Segment Start: DATA SECTION

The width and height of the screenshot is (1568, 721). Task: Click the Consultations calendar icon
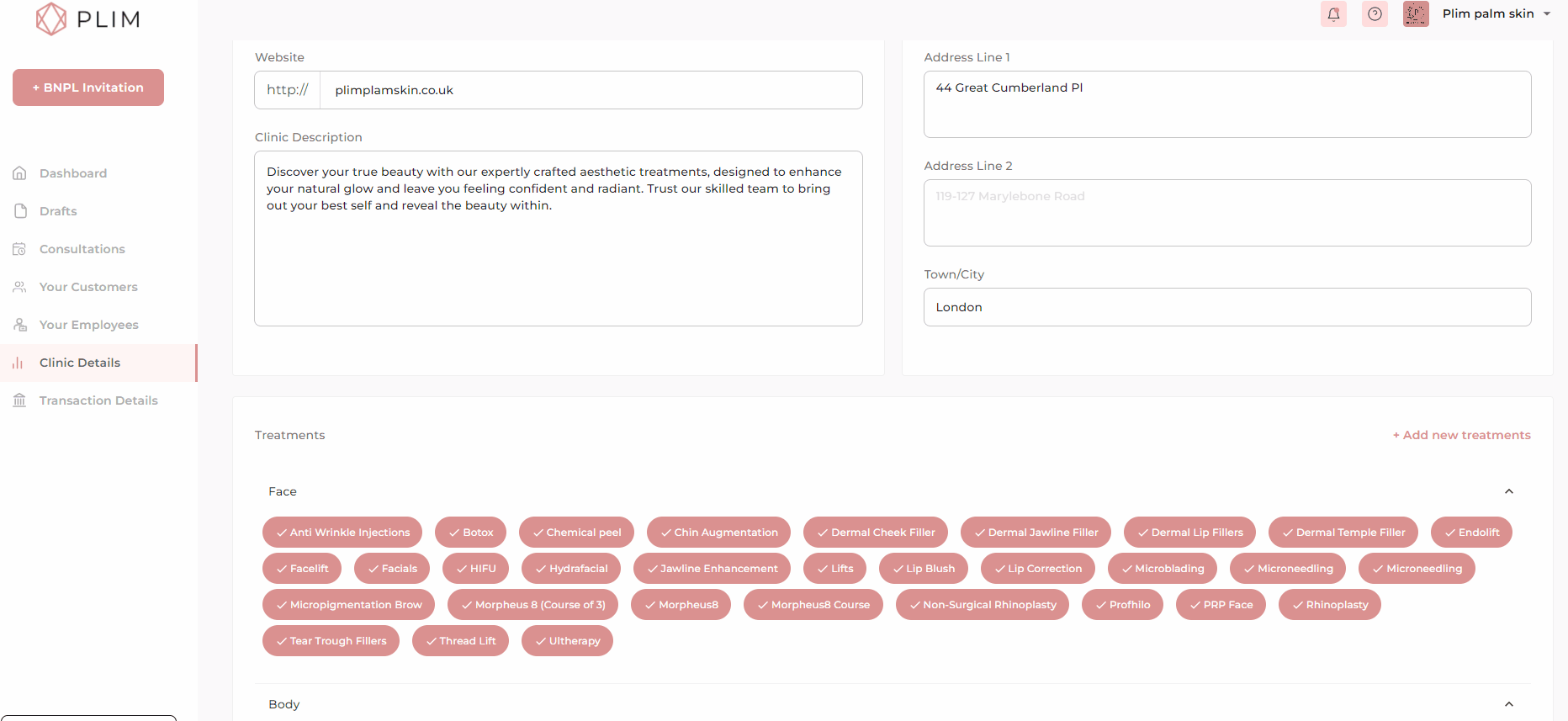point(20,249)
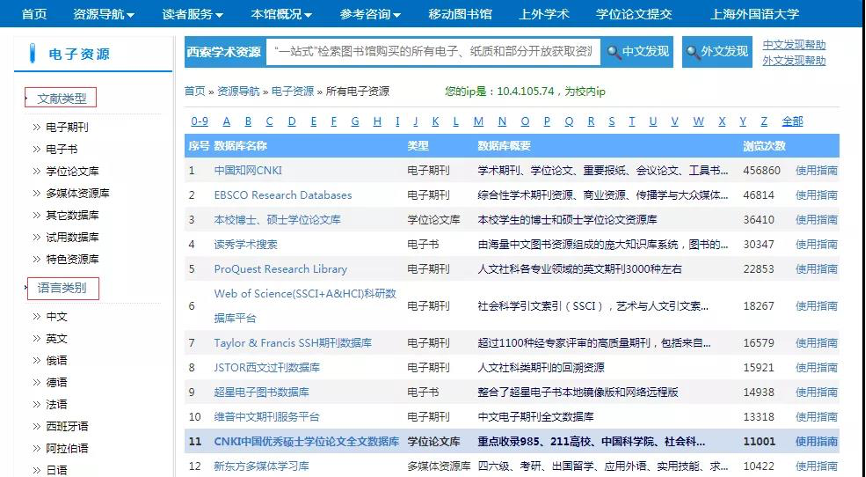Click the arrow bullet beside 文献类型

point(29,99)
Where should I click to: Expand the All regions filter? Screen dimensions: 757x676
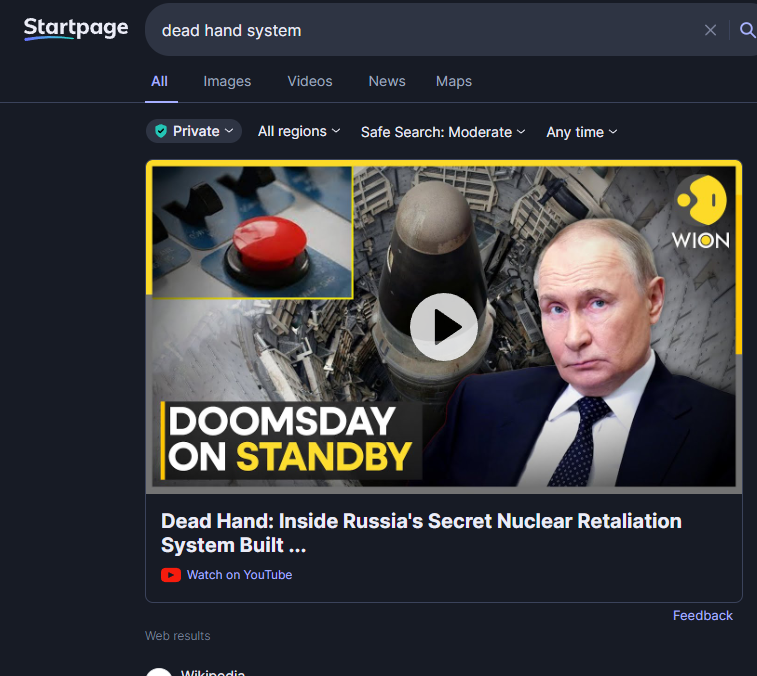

Segment End: DATA SECTION

ACTION ITEM – If a record holds a picture, leave the picture out, but repeat every line exactly.

RESPONSE –
The width and height of the screenshot is (1568, 721). Task: Click the Consultations calendar icon
point(20,249)
Click the arrow bullet beside 文献类型

point(29,99)
Where should I click to: Expand the All regions filter? Screen dimensions: 757x676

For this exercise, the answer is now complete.